Saturday, February 24, 2018
Folowing up on Wednesday's post, Penn Dean Denies Amy Wax's Claim That He Asked Her To Take Leave Due To Controversial Op-Ed: The Daily Pennsylvanian op-ed: On Amy Wax’s Credibility and Conduct, by Jonah B. Gelbach (Penn):
In the Evidence class I’m teaching, we’ve just finished discussing “impeachment” — how to challenge a witness’s credibility.

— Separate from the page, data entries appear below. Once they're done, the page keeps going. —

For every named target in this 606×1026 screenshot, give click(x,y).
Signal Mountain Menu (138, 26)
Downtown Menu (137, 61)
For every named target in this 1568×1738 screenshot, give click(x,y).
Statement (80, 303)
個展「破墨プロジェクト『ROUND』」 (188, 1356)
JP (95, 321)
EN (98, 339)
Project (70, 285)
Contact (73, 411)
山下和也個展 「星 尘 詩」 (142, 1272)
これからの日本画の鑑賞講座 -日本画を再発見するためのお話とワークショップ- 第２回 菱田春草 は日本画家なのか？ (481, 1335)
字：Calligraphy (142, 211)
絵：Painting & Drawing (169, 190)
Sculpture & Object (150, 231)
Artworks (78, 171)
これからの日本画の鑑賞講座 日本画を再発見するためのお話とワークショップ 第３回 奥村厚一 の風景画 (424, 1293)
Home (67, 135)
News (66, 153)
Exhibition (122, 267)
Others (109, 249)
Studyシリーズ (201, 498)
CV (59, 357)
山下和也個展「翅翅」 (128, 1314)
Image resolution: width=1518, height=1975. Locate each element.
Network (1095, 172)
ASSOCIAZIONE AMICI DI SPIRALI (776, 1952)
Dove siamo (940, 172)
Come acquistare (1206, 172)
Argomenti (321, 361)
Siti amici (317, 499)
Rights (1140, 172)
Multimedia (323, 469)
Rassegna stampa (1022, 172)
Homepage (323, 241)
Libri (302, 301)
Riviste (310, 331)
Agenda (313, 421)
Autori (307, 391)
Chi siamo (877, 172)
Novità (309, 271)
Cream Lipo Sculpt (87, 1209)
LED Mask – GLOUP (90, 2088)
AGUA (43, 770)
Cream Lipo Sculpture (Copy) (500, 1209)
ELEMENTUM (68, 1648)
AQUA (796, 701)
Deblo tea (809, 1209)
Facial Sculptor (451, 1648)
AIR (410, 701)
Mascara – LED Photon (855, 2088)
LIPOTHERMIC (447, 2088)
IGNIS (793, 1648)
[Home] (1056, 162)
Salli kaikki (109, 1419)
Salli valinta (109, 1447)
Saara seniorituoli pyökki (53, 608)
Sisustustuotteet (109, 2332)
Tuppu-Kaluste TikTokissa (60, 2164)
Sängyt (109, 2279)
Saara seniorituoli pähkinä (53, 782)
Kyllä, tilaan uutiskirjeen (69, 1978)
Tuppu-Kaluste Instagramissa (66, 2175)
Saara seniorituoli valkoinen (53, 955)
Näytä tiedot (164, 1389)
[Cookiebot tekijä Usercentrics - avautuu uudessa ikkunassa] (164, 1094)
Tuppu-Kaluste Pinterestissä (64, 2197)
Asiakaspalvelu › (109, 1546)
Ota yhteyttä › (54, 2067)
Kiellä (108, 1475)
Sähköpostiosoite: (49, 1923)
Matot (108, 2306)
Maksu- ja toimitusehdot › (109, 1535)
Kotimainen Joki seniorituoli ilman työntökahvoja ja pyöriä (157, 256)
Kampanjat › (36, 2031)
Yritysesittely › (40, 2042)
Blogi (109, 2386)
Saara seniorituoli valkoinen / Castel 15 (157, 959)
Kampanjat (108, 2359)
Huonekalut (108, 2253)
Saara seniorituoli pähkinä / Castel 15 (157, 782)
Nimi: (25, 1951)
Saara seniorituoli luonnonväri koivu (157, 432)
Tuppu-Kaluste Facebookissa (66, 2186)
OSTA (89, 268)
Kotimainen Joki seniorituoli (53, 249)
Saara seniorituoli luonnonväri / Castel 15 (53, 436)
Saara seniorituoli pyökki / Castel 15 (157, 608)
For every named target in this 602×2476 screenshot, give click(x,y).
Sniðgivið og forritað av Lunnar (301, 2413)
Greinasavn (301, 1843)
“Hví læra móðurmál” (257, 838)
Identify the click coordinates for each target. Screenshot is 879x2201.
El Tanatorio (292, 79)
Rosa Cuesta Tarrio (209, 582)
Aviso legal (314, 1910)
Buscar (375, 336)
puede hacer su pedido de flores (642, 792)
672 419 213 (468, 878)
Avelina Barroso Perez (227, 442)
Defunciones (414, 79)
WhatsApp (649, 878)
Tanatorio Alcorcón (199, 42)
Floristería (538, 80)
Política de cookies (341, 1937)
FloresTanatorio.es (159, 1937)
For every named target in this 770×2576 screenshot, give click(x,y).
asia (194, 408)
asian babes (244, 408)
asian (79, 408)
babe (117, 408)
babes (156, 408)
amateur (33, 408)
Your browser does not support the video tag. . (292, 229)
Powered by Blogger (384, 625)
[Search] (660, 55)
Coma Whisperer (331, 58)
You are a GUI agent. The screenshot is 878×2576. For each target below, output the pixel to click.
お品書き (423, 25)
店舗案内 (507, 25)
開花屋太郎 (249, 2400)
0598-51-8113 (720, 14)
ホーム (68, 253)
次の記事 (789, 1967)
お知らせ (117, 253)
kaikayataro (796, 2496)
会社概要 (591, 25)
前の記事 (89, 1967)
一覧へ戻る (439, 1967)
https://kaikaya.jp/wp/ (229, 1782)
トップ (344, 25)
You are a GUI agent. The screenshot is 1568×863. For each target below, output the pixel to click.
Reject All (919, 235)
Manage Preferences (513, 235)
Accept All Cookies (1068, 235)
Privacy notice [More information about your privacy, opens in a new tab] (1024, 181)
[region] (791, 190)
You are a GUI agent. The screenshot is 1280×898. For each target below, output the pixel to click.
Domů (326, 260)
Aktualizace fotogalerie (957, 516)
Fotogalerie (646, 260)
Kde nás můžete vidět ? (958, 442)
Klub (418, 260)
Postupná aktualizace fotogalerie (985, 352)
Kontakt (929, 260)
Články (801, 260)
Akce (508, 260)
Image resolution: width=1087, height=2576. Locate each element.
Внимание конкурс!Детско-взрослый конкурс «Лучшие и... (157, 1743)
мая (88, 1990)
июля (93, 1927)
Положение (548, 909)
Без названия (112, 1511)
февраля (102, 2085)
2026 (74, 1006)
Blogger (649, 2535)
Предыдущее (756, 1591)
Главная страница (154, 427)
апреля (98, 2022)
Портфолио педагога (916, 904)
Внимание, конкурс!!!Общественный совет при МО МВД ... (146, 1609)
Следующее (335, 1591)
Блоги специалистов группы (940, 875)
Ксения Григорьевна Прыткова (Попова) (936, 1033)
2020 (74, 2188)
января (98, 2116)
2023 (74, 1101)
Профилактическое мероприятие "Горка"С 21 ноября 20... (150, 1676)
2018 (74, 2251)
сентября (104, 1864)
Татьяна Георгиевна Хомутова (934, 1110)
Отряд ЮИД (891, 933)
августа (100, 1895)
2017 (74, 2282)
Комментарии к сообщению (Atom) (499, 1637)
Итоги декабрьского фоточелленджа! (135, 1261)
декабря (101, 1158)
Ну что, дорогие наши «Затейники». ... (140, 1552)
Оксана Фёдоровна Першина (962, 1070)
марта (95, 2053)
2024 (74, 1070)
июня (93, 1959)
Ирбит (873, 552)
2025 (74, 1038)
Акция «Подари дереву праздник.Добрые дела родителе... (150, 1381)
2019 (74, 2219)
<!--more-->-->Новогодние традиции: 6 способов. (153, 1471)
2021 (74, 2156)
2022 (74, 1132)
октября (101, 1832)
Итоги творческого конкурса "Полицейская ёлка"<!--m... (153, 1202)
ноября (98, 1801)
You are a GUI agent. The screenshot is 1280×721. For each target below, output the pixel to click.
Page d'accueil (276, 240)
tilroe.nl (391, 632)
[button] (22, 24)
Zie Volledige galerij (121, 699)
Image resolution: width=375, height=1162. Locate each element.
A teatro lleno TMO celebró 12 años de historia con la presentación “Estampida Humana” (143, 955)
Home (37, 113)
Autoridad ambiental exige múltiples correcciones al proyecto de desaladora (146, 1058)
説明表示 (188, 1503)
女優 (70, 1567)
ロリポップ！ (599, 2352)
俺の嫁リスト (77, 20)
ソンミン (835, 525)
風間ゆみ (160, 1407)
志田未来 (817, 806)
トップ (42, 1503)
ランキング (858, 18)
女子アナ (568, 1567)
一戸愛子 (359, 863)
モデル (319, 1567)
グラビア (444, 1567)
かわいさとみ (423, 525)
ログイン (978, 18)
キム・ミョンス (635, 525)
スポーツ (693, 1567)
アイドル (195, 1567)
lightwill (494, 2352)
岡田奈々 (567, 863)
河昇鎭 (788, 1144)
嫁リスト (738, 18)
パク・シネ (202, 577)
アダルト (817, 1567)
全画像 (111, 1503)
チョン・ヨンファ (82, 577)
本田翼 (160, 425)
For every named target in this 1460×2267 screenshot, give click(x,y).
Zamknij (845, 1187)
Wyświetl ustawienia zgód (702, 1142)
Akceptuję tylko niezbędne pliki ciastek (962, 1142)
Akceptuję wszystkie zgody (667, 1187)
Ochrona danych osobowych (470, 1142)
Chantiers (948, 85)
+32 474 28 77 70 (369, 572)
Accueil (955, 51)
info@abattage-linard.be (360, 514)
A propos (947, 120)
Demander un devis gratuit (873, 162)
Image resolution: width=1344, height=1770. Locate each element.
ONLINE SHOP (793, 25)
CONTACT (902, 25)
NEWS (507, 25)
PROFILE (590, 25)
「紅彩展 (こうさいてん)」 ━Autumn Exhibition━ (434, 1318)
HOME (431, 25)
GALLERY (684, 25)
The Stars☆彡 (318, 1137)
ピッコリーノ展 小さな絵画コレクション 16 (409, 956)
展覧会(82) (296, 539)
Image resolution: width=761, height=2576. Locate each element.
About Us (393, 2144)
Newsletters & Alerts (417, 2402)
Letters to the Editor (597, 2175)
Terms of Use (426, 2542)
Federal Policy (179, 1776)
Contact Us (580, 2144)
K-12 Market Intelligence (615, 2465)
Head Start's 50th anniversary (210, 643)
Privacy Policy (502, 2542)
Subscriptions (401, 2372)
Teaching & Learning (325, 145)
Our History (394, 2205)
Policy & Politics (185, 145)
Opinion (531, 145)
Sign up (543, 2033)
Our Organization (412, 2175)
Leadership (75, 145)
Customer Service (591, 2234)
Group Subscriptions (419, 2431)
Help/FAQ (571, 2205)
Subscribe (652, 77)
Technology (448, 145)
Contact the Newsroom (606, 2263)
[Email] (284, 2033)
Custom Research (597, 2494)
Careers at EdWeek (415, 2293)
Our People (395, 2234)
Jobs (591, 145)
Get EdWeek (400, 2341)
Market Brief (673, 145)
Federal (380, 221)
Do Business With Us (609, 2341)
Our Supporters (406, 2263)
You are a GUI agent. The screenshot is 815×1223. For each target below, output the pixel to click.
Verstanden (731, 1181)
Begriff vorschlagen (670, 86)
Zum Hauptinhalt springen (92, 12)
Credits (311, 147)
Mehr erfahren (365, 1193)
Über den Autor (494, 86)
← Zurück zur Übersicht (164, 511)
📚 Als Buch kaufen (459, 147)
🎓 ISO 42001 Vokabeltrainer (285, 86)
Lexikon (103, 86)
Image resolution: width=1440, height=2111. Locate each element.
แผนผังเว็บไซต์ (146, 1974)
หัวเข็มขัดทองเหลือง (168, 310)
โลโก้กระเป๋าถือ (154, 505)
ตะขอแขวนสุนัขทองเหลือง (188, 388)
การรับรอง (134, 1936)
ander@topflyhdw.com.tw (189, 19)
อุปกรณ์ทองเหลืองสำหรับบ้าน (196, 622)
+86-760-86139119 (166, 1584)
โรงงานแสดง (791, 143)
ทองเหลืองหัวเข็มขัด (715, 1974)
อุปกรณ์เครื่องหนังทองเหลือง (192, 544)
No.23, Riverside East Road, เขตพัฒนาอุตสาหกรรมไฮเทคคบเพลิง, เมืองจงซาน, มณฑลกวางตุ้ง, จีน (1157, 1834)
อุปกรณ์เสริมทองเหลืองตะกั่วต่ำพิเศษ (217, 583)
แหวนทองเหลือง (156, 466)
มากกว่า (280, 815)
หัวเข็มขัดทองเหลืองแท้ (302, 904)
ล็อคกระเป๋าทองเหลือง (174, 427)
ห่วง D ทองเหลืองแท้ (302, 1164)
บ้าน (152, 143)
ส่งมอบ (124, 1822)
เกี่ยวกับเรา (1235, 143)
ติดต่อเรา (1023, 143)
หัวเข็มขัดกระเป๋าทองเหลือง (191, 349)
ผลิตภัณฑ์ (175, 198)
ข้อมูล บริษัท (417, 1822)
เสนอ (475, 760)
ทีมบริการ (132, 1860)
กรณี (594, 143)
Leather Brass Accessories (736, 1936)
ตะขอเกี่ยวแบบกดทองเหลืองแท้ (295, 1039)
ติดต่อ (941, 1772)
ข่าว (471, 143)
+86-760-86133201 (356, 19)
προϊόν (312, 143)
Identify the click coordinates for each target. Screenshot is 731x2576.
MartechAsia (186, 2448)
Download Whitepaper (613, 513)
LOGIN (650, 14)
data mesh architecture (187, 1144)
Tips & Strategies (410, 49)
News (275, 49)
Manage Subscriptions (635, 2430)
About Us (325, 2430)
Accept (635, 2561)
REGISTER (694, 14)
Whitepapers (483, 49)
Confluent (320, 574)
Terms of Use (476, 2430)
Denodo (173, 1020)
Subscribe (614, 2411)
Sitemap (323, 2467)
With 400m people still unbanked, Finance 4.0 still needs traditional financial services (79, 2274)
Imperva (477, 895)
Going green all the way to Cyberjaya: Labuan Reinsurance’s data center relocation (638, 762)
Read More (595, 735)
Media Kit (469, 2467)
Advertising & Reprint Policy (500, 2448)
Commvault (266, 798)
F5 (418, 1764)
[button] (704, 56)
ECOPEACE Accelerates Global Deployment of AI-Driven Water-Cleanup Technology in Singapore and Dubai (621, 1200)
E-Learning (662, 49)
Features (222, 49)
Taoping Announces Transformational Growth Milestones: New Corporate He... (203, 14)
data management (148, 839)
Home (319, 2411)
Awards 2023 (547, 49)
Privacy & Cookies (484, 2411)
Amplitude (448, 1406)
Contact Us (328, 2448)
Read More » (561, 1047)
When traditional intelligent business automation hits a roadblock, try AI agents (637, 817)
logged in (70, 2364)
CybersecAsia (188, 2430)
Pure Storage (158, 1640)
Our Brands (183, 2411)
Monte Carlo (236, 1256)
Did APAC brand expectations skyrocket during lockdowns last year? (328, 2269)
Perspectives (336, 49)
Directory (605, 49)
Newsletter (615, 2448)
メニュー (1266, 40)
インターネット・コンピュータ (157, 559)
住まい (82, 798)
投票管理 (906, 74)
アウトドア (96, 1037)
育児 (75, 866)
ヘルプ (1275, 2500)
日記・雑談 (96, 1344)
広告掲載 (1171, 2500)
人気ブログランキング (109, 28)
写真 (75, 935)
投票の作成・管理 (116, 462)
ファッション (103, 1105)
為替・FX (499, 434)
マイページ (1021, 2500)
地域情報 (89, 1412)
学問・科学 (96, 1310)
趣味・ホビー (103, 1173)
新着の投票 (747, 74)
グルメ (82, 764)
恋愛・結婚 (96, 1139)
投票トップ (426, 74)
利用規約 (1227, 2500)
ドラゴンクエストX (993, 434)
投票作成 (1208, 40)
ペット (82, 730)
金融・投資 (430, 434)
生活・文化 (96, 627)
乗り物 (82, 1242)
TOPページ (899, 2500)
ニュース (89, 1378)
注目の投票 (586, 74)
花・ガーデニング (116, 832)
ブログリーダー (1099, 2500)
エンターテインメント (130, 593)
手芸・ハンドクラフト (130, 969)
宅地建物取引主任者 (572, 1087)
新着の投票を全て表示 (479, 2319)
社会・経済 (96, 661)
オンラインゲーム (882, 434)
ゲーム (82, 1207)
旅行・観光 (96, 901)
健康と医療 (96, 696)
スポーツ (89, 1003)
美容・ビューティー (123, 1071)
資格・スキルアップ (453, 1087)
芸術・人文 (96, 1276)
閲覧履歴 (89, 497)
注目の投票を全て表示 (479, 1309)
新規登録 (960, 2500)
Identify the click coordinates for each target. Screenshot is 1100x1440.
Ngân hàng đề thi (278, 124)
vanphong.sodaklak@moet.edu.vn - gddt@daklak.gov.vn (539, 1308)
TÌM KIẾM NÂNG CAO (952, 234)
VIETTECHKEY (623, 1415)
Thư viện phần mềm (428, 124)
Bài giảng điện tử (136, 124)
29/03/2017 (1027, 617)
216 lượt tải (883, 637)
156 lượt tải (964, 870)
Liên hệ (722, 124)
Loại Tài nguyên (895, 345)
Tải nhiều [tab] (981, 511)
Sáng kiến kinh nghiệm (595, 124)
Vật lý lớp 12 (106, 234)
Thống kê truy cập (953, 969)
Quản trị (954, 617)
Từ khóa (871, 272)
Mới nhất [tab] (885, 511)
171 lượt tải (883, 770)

Sometimes a trial lawyer may ask a witness about past conduct, because reasonable jurors may doubt a witness’s truthfulness today if they determine the witness has behaved deceitfully in the past.
That came to mind Tuesday when The Daily Pennsylvanian asked me to write a guest column about Professor Amy Wax’s recent Wall Street Journal op-ed. ...
Professor Wax’s WSJ op-ed characterizes conversations with several colleagues — and the Dean, who she claims caved to “pressure” to “banish” her by asking her “to take a leave of absence.” A news article in the DP quotes the law school’s spokesperson stating the Dean discussed Professor Wax’s regular sabbatical leave, which is one form of leave of absence under Penn’s policies.
I wasn’t involved in whatever communications occurred between Professor Wax and either Dean Theodore Ruger or our other colleagues. But her record of selective editing and behavior that contradicts her claimed principles have led me to distrust whatever Professor Wax won’t document in full. ...
I don’t know why Professor Wax has engaged in so much misleading conduct. Maybe it’s a clear-eyed scheme to con people who gullibly swallow any horror story about universities, maybe her feelings are hurt because so many colleagues rejected her statements so publicly, and maybe she has some other motivation.
Whatever her motivations, Professor Wax’s record of key omissions, misleading editing, and false quoting have led me to the opinion that her claims warrant no independent credence. Others in our community — the jurors of this situation — may decide for themselves whether to trust her word.